- _Exercise details_: Please filter the entries and return only the lines that include "will".

[[ Source material open ]]

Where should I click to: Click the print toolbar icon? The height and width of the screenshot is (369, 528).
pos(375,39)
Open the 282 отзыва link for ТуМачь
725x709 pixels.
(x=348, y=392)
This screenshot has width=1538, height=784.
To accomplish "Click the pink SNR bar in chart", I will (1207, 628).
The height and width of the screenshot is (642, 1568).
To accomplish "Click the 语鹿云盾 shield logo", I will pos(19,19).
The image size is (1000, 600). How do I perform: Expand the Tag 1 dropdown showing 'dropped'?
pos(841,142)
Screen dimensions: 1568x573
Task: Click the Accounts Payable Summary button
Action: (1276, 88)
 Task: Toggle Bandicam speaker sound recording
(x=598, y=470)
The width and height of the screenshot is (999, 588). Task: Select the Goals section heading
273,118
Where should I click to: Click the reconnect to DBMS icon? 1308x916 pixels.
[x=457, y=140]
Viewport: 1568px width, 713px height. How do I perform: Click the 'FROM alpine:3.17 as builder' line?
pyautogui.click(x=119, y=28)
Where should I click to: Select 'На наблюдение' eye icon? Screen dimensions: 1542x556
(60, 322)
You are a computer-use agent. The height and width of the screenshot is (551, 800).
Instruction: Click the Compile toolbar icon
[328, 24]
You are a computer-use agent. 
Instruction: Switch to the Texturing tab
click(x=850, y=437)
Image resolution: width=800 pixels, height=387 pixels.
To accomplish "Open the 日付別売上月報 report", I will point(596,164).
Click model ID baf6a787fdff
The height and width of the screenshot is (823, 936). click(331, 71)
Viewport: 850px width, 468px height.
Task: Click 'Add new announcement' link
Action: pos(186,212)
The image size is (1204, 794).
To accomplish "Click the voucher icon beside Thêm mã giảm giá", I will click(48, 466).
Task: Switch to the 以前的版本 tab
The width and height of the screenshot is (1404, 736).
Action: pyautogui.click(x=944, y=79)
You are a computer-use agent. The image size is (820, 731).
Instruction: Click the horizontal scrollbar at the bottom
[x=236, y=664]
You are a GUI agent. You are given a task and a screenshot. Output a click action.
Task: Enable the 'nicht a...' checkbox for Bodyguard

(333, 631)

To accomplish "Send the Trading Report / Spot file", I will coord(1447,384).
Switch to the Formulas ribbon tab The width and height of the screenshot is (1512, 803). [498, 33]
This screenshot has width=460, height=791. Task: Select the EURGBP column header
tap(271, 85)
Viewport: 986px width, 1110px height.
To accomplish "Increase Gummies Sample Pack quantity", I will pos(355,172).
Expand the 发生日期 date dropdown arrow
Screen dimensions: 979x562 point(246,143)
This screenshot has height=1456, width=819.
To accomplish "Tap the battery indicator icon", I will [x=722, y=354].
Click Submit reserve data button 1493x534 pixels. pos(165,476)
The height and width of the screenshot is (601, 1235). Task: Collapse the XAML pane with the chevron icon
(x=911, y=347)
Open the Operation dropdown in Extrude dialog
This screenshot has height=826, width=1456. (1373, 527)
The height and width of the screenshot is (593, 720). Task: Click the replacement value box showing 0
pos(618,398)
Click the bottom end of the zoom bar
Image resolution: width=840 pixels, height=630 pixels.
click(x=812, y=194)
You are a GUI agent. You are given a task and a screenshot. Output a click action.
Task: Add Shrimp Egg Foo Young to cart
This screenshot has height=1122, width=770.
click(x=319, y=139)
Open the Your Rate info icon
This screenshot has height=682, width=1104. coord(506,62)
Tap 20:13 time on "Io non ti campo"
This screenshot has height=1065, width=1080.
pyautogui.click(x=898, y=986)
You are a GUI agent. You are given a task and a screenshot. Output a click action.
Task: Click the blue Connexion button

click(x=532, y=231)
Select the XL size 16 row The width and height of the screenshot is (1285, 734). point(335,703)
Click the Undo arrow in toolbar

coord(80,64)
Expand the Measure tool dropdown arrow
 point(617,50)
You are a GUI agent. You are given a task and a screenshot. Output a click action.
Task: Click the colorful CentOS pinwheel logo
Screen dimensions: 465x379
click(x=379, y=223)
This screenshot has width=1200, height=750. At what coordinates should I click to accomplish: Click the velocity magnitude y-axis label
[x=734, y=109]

[[ Source material closed ]]

- _Answer section_:
To accomplish "Click the pink SNR bar in chart", I will (1207, 628).
To accomplish "Click the 语鹿云盾 shield logo", I will pos(19,19).
To accomplish "Open the 日付別売上月報 report", I will point(596,164).
To accomplish "Click the voucher icon beside Thêm mã giảm giá", I will click(48, 466).
To accomplish "Send the Trading Report / Spot file", I will coord(1447,384).
To accomplish "Increase Gummies Sample Pack quantity", I will pos(355,172).
To accomplish "Tap the battery indicator icon", I will [x=722, y=354].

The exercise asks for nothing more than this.